━━━ Records for the exercise

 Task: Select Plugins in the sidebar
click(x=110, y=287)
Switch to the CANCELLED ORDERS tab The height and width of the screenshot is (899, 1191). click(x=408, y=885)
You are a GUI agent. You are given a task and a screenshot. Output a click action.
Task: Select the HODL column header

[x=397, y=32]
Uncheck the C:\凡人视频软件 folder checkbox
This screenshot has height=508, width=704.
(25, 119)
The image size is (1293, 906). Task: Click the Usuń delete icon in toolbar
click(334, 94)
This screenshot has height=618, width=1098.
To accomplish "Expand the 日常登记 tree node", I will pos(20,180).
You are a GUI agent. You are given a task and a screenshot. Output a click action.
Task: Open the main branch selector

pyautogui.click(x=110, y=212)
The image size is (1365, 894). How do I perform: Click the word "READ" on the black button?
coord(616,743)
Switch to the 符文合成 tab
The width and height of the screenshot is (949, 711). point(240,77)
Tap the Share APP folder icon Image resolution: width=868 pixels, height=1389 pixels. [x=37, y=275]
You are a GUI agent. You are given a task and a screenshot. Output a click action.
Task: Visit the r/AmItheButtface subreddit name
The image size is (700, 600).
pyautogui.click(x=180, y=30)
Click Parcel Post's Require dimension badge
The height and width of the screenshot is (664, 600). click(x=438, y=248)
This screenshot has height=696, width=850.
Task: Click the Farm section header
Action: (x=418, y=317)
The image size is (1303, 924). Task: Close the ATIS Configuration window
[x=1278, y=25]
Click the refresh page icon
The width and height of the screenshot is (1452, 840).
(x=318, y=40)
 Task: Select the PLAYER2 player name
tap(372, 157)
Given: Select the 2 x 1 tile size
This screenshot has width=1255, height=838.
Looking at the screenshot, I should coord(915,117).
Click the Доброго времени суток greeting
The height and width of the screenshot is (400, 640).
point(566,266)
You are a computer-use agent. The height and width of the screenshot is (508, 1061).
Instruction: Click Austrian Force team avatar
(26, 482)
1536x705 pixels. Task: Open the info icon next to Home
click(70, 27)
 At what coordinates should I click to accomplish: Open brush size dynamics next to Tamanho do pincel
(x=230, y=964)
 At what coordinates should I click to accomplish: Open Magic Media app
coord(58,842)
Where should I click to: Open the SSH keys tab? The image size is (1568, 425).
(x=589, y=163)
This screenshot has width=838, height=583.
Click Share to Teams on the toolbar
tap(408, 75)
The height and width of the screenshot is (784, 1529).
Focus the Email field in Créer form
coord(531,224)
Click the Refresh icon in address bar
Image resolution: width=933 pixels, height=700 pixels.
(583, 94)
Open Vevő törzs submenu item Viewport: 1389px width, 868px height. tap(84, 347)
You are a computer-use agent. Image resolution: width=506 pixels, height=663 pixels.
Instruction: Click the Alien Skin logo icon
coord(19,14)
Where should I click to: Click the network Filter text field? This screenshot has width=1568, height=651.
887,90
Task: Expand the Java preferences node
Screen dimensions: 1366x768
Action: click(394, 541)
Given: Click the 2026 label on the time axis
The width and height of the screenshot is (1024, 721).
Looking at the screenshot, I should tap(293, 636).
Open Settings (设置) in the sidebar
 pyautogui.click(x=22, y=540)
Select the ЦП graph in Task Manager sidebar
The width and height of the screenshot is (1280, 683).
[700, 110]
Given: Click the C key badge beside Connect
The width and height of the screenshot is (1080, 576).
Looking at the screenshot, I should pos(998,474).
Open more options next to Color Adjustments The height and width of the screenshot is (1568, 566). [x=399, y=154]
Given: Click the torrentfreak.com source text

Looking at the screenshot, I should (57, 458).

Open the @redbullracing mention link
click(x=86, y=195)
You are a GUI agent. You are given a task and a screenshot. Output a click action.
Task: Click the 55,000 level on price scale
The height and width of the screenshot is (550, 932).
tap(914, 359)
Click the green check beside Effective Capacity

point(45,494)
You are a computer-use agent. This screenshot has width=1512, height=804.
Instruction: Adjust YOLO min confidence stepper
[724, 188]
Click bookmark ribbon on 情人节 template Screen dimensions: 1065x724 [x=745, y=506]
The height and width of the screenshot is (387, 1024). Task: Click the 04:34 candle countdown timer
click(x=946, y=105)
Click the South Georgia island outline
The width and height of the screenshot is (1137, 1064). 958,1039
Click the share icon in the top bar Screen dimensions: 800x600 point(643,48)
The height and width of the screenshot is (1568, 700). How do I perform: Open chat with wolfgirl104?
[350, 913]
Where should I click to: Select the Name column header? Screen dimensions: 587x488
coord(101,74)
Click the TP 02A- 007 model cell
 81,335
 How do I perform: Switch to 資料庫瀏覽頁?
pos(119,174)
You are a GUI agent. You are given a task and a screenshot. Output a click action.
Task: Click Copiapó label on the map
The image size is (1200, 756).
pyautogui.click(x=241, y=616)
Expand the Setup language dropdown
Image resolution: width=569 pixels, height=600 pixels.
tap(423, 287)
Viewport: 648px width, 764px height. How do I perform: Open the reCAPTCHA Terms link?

━━━━━━

I'd like every record written out exactly as given.

__Task solution__
 Task: Select Plugins in the sidebar
click(x=110, y=287)
Switch to the CANCELLED ORDERS tab The height and width of the screenshot is (899, 1191). click(x=408, y=885)
You are a GUI agent. You are given a task and a screenshot. Output a click action.
Task: Select the HODL column header

[x=397, y=32]
Uncheck the C:\凡人视频软件 folder checkbox
This screenshot has height=508, width=704.
(25, 119)
The image size is (1293, 906). Task: Click the Usuń delete icon in toolbar
click(334, 94)
This screenshot has height=618, width=1098.
To accomplish "Expand the 日常登记 tree node", I will pos(20,180).
You are a GUI agent. You are given a task and a screenshot. Output a click action.
Task: Open the main branch selector

pyautogui.click(x=110, y=212)
The image size is (1365, 894). How do I perform: Click the word "READ" on the black button?
coord(616,743)
Switch to the 符文合成 tab
The width and height of the screenshot is (949, 711). point(240,77)
Tap the Share APP folder icon Image resolution: width=868 pixels, height=1389 pixels. [x=37, y=275]
You are a GUI agent. You are given a task and a screenshot. Output a click action.
Task: Visit the r/AmItheButtface subreddit name
The image size is (700, 600).
pyautogui.click(x=180, y=30)
Click Parcel Post's Require dimension badge
The height and width of the screenshot is (664, 600). click(x=438, y=248)
This screenshot has height=696, width=850.
Task: Click the Farm section header
Action: (x=418, y=317)
The image size is (1303, 924). Task: Close the ATIS Configuration window
[x=1278, y=25]
Click the refresh page icon
The width and height of the screenshot is (1452, 840).
(x=318, y=40)
 Task: Select the PLAYER2 player name
tap(372, 157)
Given: Select the 2 x 1 tile size
This screenshot has width=1255, height=838.
Looking at the screenshot, I should coord(915,117).
Click the Доброго времени суток greeting
The height and width of the screenshot is (400, 640).
point(566,266)
You are a computer-use agent. The height and width of the screenshot is (508, 1061).
Instruction: Click Austrian Force team avatar
(26, 482)
1536x705 pixels. Task: Open the info icon next to Home
click(70, 27)
 At what coordinates should I click to accomplish: Open brush size dynamics next to Tamanho do pincel
(x=230, y=964)
 At what coordinates should I click to accomplish: Open Magic Media app
coord(58,842)
Where should I click to: Open the SSH keys tab? The image size is (1568, 425).
(x=589, y=163)
This screenshot has width=838, height=583.
Click Share to Teams on the toolbar
tap(408, 75)
The height and width of the screenshot is (784, 1529).
Focus the Email field in Créer form
coord(531,224)
Click the Refresh icon in address bar
Image resolution: width=933 pixels, height=700 pixels.
(583, 94)
Open Vevő törzs submenu item Viewport: 1389px width, 868px height. tap(84, 347)
You are a computer-use agent. Image resolution: width=506 pixels, height=663 pixels.
Instruction: Click the Alien Skin logo icon
coord(19,14)
Where should I click to: Click the network Filter text field? This screenshot has width=1568, height=651.
887,90
Task: Expand the Java preferences node
Screen dimensions: 1366x768
Action: click(394, 541)
Given: Click the 2026 label on the time axis
The width and height of the screenshot is (1024, 721).
Looking at the screenshot, I should tap(293, 636).
Open Settings (设置) in the sidebar
 pyautogui.click(x=22, y=540)
Select the ЦП graph in Task Manager sidebar
The width and height of the screenshot is (1280, 683).
[700, 110]
Given: Click the C key badge beside Connect
The width and height of the screenshot is (1080, 576).
Looking at the screenshot, I should pos(998,474).
Open more options next to Color Adjustments The height and width of the screenshot is (1568, 566). [x=399, y=154]
Given: Click the torrentfreak.com source text

Looking at the screenshot, I should (57, 458).

Open the @redbullracing mention link
click(x=86, y=195)
You are a GUI agent. You are given a task and a screenshot. Output a click action.
Task: Click the 55,000 level on price scale
The height and width of the screenshot is (550, 932).
tap(914, 359)
Click the green check beside Effective Capacity

point(45,494)
You are a computer-use agent. This screenshot has width=1512, height=804.
Instruction: Adjust YOLO min confidence stepper
[724, 188]
Click bookmark ribbon on 情人节 template Screen dimensions: 1065x724 [x=745, y=506]
The height and width of the screenshot is (387, 1024). Task: Click the 04:34 candle countdown timer
click(x=946, y=105)
Click the South Georgia island outline
The width and height of the screenshot is (1137, 1064). 958,1039
Click the share icon in the top bar Screen dimensions: 800x600 point(643,48)
The height and width of the screenshot is (1568, 700). How do I perform: Open chat with wolfgirl104?
[350, 913]
Where should I click to: Select the Name column header? Screen dimensions: 587x488
coord(101,74)
Click the TP 02A- 007 model cell
 81,335
 How do I perform: Switch to 資料庫瀏覽頁?
pos(119,174)
You are a GUI agent. You are given a task and a screenshot. Output a click action.
Task: Click Copiapó label on the map
The image size is (1200, 756).
pyautogui.click(x=241, y=616)
Expand the Setup language dropdown
Image resolution: width=569 pixels, height=600 pixels.
tap(423, 287)
Viewport: 648px width, 764px height. How do I perform: Open the reCAPTCHA Terms link?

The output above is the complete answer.